Do Urzędu Ochrony Konkurencji i Konsumentów wpływają skargi od klientów, od których banki pobierały opłaty za kartę debetową, pomimo że miała być darmowa, jeśli dokona się w danym okresie rozliczeniowym płatności o ustalonej wartości. Sześć banków zostało zobowiązanych do oddania klientom pieniędzy.
Mimo tego, że klienci dokonywali transakcji na określoną w umowie kwotę, opłata i tak była przez bank pobierana. Kontrolerzy UOKiK sprawdzili18 banków, z czego aż 13 wzbudziło zastrzeżenia.
Jak się okazało, w rzeczywistości brak opłat zależał od zaksięgowania danego zakupu przez bank.

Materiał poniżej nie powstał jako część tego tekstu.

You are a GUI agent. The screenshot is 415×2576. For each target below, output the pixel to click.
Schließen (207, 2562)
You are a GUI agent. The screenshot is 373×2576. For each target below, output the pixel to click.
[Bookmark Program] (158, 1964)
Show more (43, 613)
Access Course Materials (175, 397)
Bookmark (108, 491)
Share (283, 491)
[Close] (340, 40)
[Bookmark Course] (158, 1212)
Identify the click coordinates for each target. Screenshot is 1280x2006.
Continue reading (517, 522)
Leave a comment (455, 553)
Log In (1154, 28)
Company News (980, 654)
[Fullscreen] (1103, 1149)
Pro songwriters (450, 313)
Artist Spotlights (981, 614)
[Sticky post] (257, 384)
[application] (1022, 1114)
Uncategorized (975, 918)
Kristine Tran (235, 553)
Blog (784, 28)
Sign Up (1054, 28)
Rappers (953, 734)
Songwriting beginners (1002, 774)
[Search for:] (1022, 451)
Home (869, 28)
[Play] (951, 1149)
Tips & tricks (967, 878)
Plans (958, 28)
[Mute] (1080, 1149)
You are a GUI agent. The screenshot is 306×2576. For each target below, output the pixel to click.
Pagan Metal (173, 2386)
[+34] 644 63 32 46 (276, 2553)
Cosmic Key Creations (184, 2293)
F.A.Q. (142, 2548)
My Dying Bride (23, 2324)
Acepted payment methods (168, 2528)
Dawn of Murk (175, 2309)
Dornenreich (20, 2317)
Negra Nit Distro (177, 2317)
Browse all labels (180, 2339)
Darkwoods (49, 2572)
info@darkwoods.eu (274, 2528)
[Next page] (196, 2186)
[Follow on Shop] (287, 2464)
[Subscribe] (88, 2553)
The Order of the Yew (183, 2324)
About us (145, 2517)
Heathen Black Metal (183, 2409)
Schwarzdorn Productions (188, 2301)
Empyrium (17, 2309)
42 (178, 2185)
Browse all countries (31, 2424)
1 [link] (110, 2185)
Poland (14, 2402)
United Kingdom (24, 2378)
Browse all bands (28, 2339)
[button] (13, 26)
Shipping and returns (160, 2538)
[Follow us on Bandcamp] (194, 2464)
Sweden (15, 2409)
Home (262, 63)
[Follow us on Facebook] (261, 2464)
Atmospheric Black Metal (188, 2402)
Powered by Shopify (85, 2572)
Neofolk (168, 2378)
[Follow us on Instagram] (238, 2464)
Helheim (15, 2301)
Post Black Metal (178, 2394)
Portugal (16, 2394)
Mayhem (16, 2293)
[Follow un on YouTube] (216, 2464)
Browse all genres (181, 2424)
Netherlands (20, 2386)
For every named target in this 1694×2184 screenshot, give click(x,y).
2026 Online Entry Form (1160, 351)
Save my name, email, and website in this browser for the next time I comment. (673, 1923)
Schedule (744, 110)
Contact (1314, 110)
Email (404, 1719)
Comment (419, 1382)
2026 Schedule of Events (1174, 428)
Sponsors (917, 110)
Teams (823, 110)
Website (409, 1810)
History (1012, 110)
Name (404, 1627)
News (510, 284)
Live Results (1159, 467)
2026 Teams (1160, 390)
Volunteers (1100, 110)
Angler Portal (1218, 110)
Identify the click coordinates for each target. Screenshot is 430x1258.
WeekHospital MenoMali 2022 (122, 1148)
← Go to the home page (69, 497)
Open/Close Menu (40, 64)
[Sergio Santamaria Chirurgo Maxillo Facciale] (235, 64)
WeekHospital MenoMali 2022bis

– Zaksięgowanie transakcji nie jest tożsame z jej wykonaniem, co więcej konsument nie ma żadnego wpływu na termin, w jakim operacja zostanie zaksięgowana. W efekcie, gdy konsument zapłacił za zakupy kartą pod koniec miesiąca, był rozliczany z początkiem kolejnego. Tym samym musiał płacić za obsługę karty – mówi portalowi money.pl Marek Niechciał, prezes UOKiK.
Jaki informuje money.pl tylko pięć banków nie wzbudziło wątpliwości UOKiK. Były to BGŻ, BPH, Deutsche Bank, Idea Bank, Pekao. Kolejnych sześć: BZ WBK, EuroBank, Getin Noble Bank, ING Bank Śląski, Millennium Bank, Plus Bank – dobrowolnie zmieniło praktyki.
Z kolei mBank, BOŚ Bank, Bank Pocztowy, Credit Agricole, PKO BP, T-Mobile Usługi Bankowe zobowiązały się do oddania konsumentom opłat za kartę i do zmiany modeli rozliczania transakcji po wydaniu decyzji UOKiK.
W toku jest jeszcze postępowanie przeciwko Alior Bankowi.